In taking his army across the Potomac River in early September, Lee had in mind strategic, logistical, and political factors. He believed that the soldiers of McClellan and Pope “lay weakened and demoralized” in the vicinity of Washington, D.C., and he sought to maintain aggressive momentum rather than assume a defensive position and allow the Federals to muster their superior strength to mount another offensive. If he remained in Virginia, Lee would be forced to react to Union movements, whereas in Maryland or Pennsylvania he would hold the initiative. Lee believed he could easily flank the enemy by crossing the Potomac upriver from Washington and marching the Army of Northern Virginia through Maryland. A short thrust into Union territory would not be enough; a protracted stay would be the key to Confederate success. Lee hoped to keep his army on United States soil through much of the autumn, not with the intention of capturing and holding territory but with an eye toward accomplishing several goals before returning to Virginia as winter approached.

The most important of those goals focused on logistics. Facing critical shortages of food, Lee knew that a movement into the untouched agricultural regions of Maryland and Pennsylvania’s Cumberland Valley held significant promise. If positioned northwest of Washington, Lee could force the Federals to remain between him and their capital, thus liberating war-exhausted northern and north-central Virginia, as well as the Shenandoah Valley, from the presence of the contending armies. Southern farms that had suffered from the presence of scores of thousands of troops could recover, crops could be harvested safely, and civilians could enjoy a respite from the stress of constant uncertainty about their persons and property. Meanwhile, Lee’s army would gather vital food, fodder, and other supplies from Maryland and perhaps from southern Pennsylvania. This double-sided logistical bonus, by itself, would be sufficient to render the Maryland campaign a success.

Beyond maintaining the strategic offensive and improving his logistical situation, Lee sensed an opportunity to affect political events in the United States. He read Northern newspapers carefully and knew that bitter debates raged between Northern Republicans and Democrats about civil liberties, the conduct of the war, and emancipation. If the campaign north of the Potomac went as Lee hoped, the North’s fall elections would take place while the Army of Northern Virginia maneuvered in Maryland or Pennsylvania. The presence of the premier Rebel army on United States soil would hurt Lincoln and the Republicans, believed Lee, making it easier for Democrats to press for some type of negotiated settlement.

Lee addressed the connection between military and political events in a letter to Confederate President Jefferson Davis on September 8, 1862, remarking that “for more than a year both sections of the country have been devastated by hostilities which have brought sorrow and suffering upon thousands of homes, without advancing the objects which our enemies proposed to themselves in beginning the contest.” The time had come to propose peace on the basis of Confederate independence. “Made when it is in our power to inflict injury upon our adversary,” reasoned Lee with his army’s northward movement in mind, such a proposal “would show conclusively to the world that our sole object is the establishment of our independence, and the attainment of honorable peace.” Should the Lincoln government reject the proposal, continued Lee, Northerners would know that full responsibility for continuance of the war rested with the Republicans rather than with the Confederacy.

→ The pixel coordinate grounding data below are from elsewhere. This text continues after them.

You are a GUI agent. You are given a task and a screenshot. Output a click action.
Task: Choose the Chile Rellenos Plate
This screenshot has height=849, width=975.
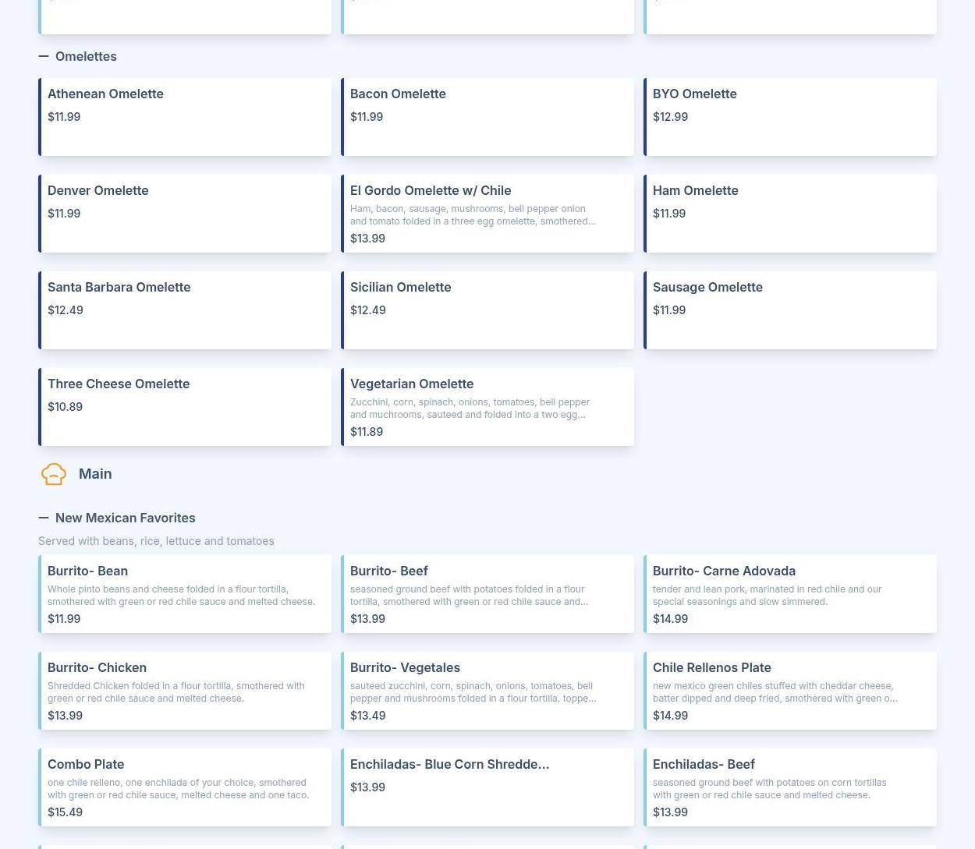(790, 691)
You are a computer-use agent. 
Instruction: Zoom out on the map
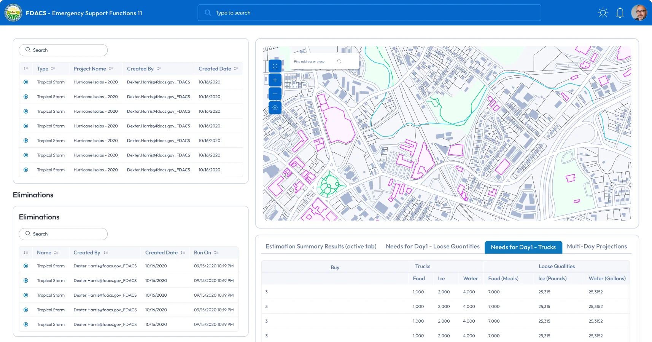coord(275,94)
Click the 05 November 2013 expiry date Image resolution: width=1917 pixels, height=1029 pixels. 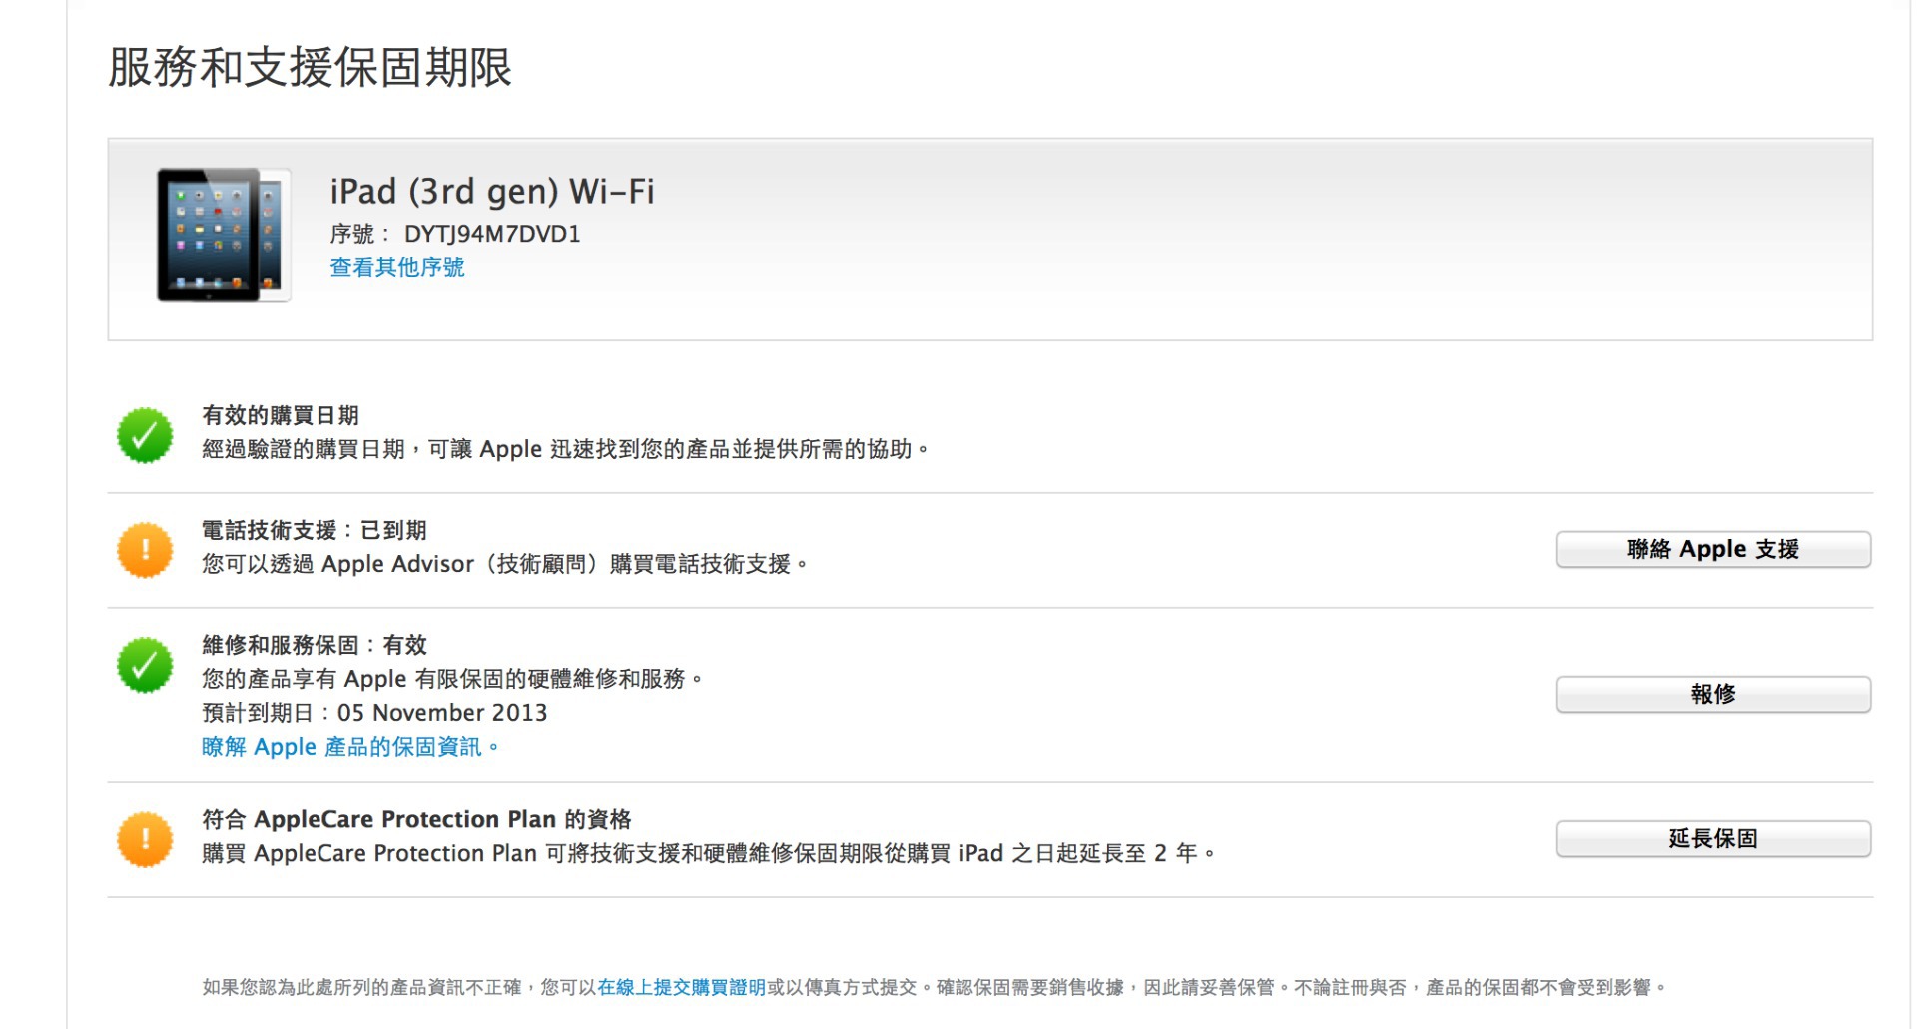[442, 713]
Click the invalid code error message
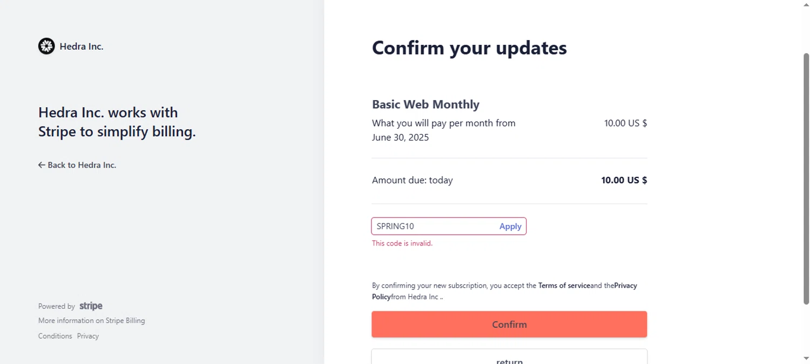This screenshot has width=810, height=364. click(402, 243)
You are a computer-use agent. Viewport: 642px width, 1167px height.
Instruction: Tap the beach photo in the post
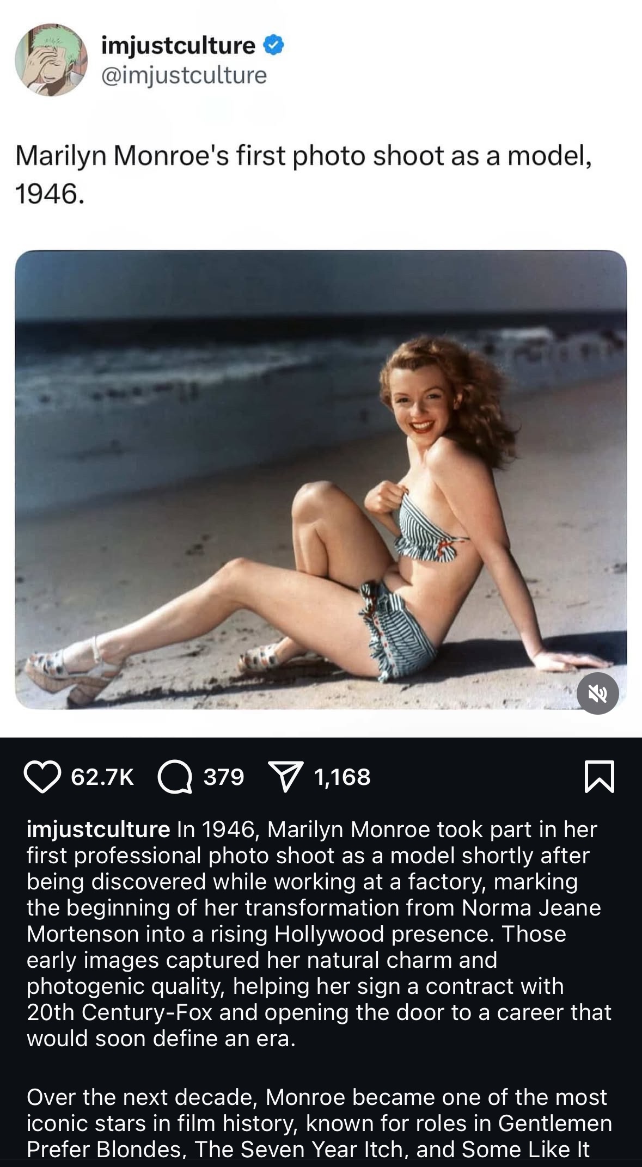(x=321, y=480)
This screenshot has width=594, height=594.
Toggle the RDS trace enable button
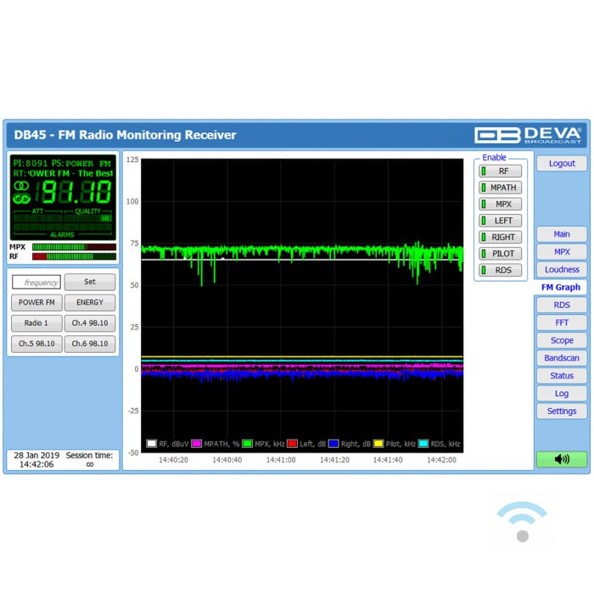tap(500, 271)
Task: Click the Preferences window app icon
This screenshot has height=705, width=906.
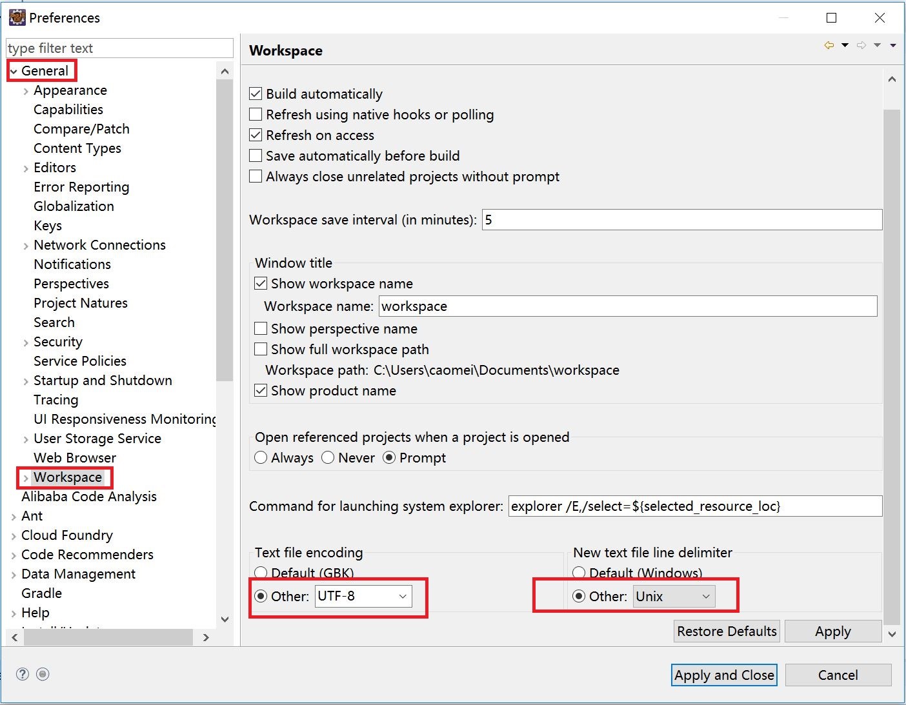Action: tap(17, 17)
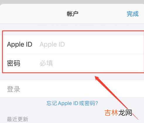
Task: Click the black 龙网 watermark characters
Action: (x=125, y=113)
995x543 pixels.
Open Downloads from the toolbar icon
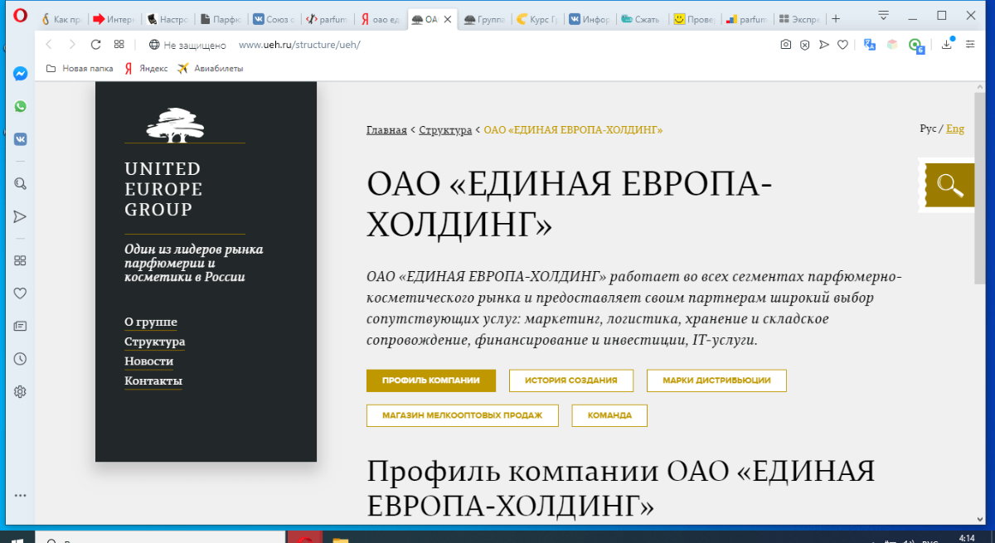pyautogui.click(x=946, y=45)
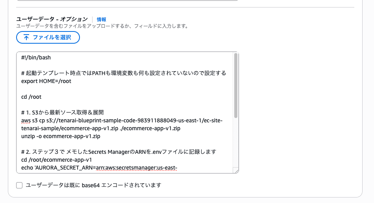Click the echo AURORA_SECRET_ARN line
The width and height of the screenshot is (374, 203).
pos(98,168)
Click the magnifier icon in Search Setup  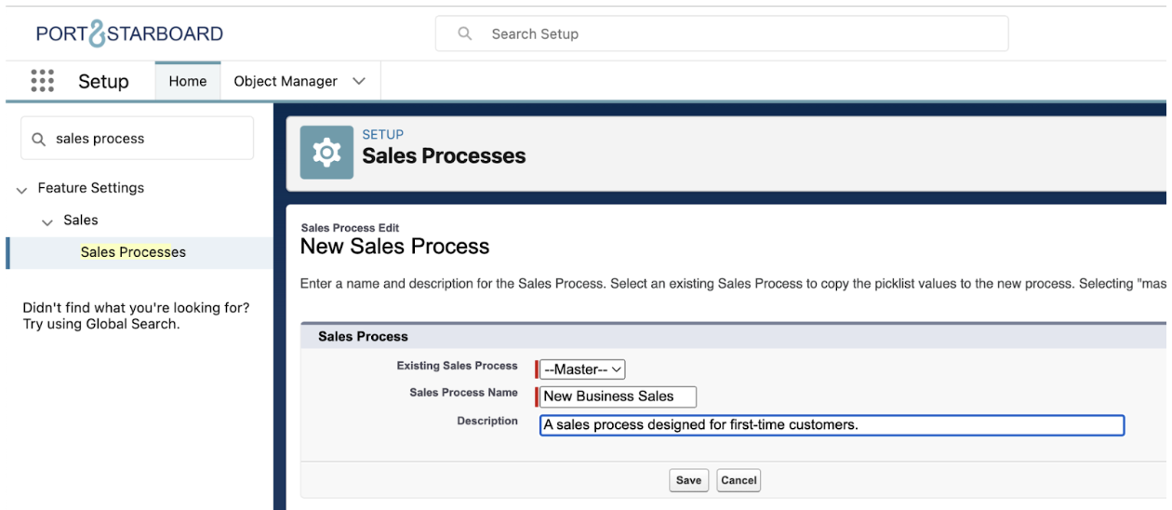[465, 34]
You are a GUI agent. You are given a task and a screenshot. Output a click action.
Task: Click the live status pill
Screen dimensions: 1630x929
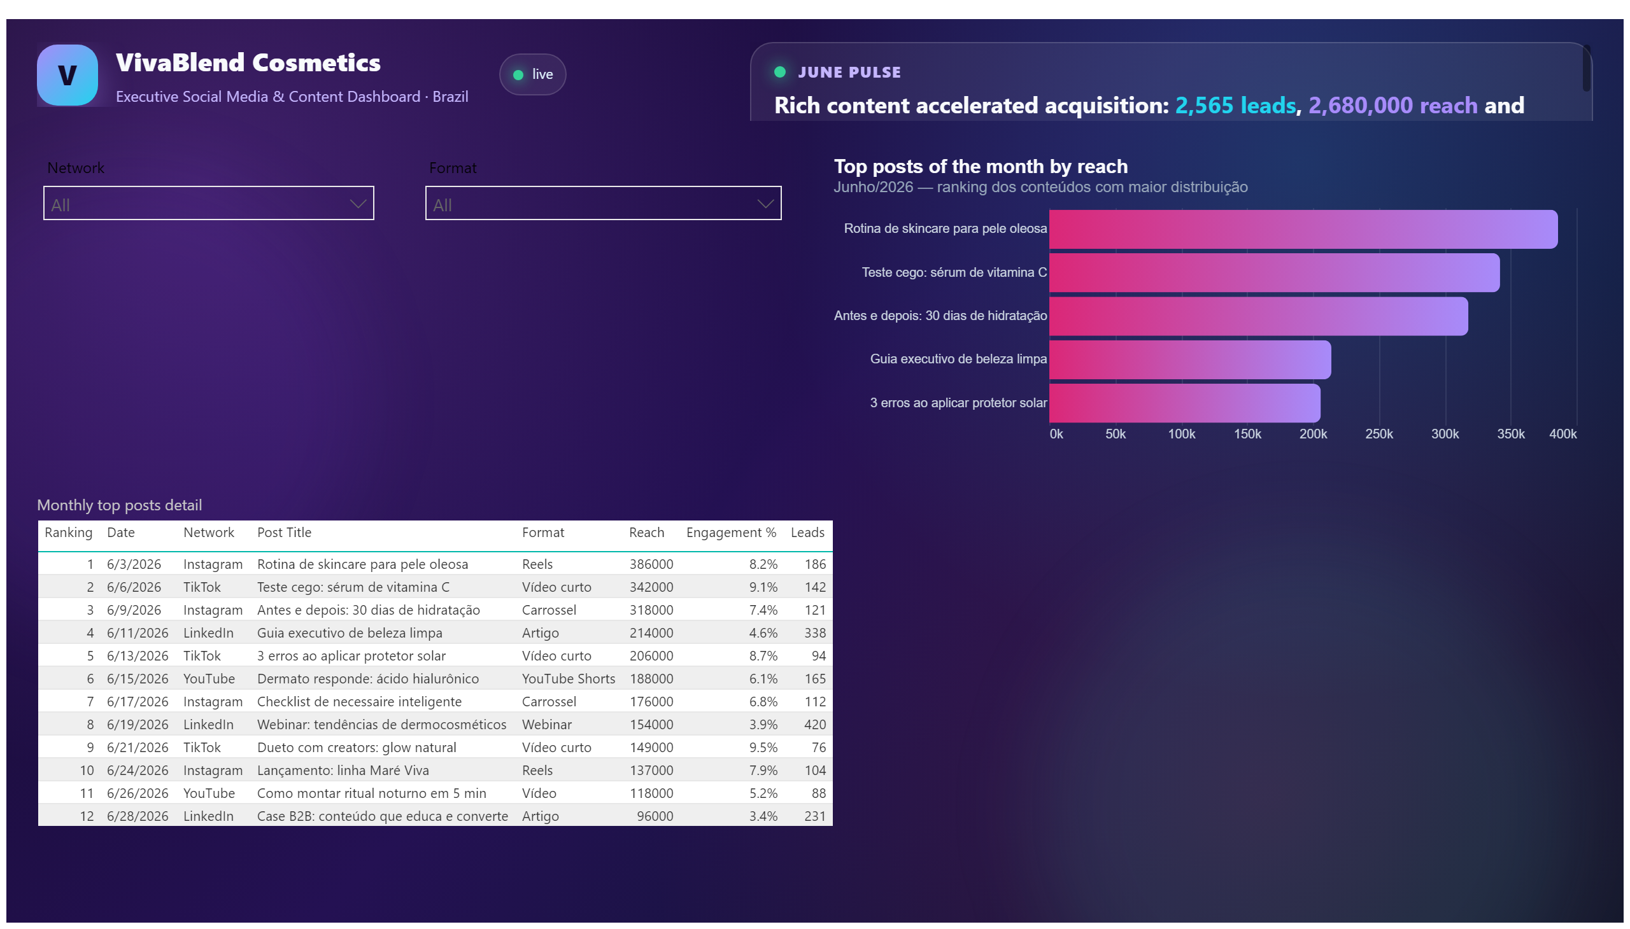tap(532, 75)
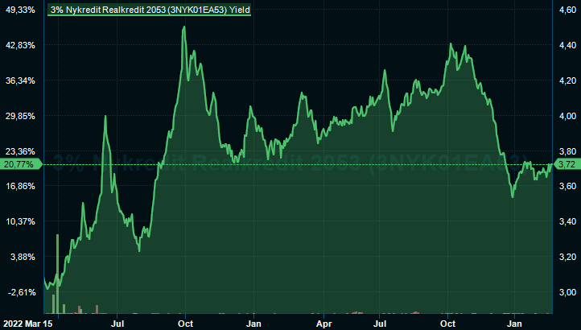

Voters would go to the polls in November 1862 “to determine . . . whether they will support those who favor a prolongation of the war, or those who wish to bring it to a termination, which can but be productive of good to both parties without affecting the honor of either.”

A distant photograph of Dunker Church at Antietam
Confederate artillery in front of the Dunker Church Rob Shenk

Lee also held high hopes for the state of Maryland. He joined many other Confederates in thinking that only Federal bayonets kept that slave state in the Union against the wishes of its residents. Citizens of Baltimore had rioted in April 1861. Marylanders had been arrested and incarcerated without benefit of the writ of habeas corpus. Thirty-one secessionist members of the state legislature, together with the mayor of Baltimore, had been imprisoned for several weeks during the autumn of 1861. Thousands of Maryland citizens wondered if their liberties would stand in abeyance for the duration of the war. Lee believed the influence of his victorious army might embolden Maryland’s military-age men to step forward in active support of the Confederacy, after which they could once again, as he put it in a proclamation to Marylanders on September 8, “enjoy the inalienable rights of freemen, and restore independence and sovereignty to your State.”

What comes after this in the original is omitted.